Il est plus de 10h00 quand nous émergeons enfin. Il y avait bien quelques bruits dans la maison depuis un moment, mais nous voulions prendre le temps de nous reposer ce matin. La journée d’hier nous ayant bien fatigué, il nous fallait au minimum ça. Nous ouvrons la porte de notre chambre, et nous tombons nez-à-nez avec deux filles qui ont notre âge assis à table, prenant leur petit-déjeuner. Nous entamons la conversation pour apprendre qu’elles sont toutes les deux américaines, en vacances pour quelques semaines dans la région. En mode backpackeuses, elles arrivent de Bakou, se déplacent principalement en bus, et se dirigent vers la Géorgie avant de se séparer, la plus jeune devant rentrer pour finir ses études, la deuxième plus âgée rendant visite à de la famille en Russie. Pour elles, ces pays sont plutôt « faciles » car elles parlent toutes deux le russe, ce qui a l’avantage d’être la langue la plus parlée dans ces ex satellites de l’URSS. Nous prenons quelques conseils de leur part sur la suite de notre voyage, nous leur donnons quelques informations sur la Géorgie que nous venons de terminer, puis nous nous tournons vers notre hôte pour savoir ce qu’il y a de mieux à faire ici à Sheki.

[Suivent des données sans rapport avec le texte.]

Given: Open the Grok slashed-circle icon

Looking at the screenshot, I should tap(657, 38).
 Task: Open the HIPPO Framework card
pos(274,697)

Nous écouterons attentivement ses conseils pour une balade qui devait nous emmener dans une petite ville un peu plus au Nord afin de visiter une Eglise et une ancienne forteresse dans les montagnes. Autant vous dire que nous ne réussirons jamais à trouver la forteresse car nous avons mal interprété certaines indications. Nous avons pourtant bien pris le bus 11 qui nous a amené au grand bazar de la ville. Nous nous sommes même arrêtés là pour y faire un tour. A l’intérieur, des étals et encore plus d’étals de légumes, de fruits, de morceaux de viande qui pendaient à l’air libre, de fruits secs, ou des petites échoppes avec des téléphones, des sceaux en plastiques, des jouets et tant d’autres objets en tout genre. Nous retournons ensuite prendre le bus 15 pour la ville de Kish. Déjà en montant, toutes les places étaient prises dans ce minibus et une personne était déjà debout. Nous voilà donc debout, les épaules touchant le plafond, la tête baissée vers le sol à voyager dans la ville. Mais quand les gens en dehors continuaient d’affluer pour essayer de monter dedans, nous ne comprenions plus. Nous devions bien être une quinzaine à nous entasser debout, et cela semblait normal tant que la porte pouvait fermer. Ce ne fut pas le voyage le plus confortable au monde, mais ce fut le voyage où nous avons pu voir la gentillesse et la politesse du peuple azéri. Nous avions nos sacs, et comme ceux-ci pouvaient être encombrant, d’autres personnes assises nous ont fait signe pour les prendre sur eux pendant tout le voyage. Et quand ces personnes devaient sortir, c’était une autre qui s’en occupait jusqu’à ce que nous avions à notre tour une place assise. Où pourrait-on voir ce genre de comportement chez nous… Nous avons tant à apprendre.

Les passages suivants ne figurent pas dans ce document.